Martin Veyron est parti de Tolstoï pour créer un conte philosophique à la mode néo-réaliste soviétique du moins par l’esprit (et un peu aussi par le style). Brecht de « Combien coûte le fer ? » n’est pas loin. Le dessinateur refuse la caricature au détriment du roman adapté. L’album se veut « beau » mais demeure sans beaucoup d’intérêt.
L’album renoue avec un genre qui est à l’opposé du genre — du moins tel que l’auteur de ces lignes s’en fait l’idée.
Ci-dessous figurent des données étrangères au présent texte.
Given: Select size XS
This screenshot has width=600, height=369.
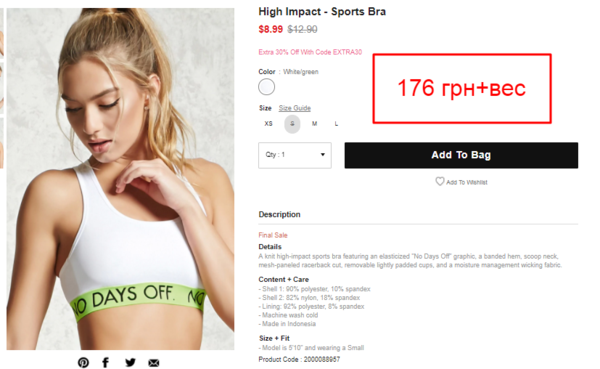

Martin Veyron présente un livre de leçon de morale grand public. La mise en scène est théâtralement impeccable dans les jeux de vignettes réduites ou de pages à plan unique. Tout répond formellement à des critères classiques sans grand intérêt.
La narration devient un exercice où l’aquarelle se veut paysagère à souhait. La maîtrise est là, tout est parfaitement lisse dans cette réflexion sur le capitalisme et le communisme. Le tout de manière laborieuse. Rien de « barré » : à l’inverse l’album est beaucoup trop sage pour porter les problèmes à une acuité suffisante et ouvrir un regard impertinent. Certes, Veyron ne trahit pas Tolstoï. Mais toutes les ambiances manquent d’envergure. Le dessin ne crée rien, au mieux il commente. C’est donc dans l’air du temps et ne mérite au mieux qu’une attention distante.
jean-paul gavard-perret
Martin Veyron, Ce qu’il faut de terre à l’homme, Dargaud, 2017, 144 p.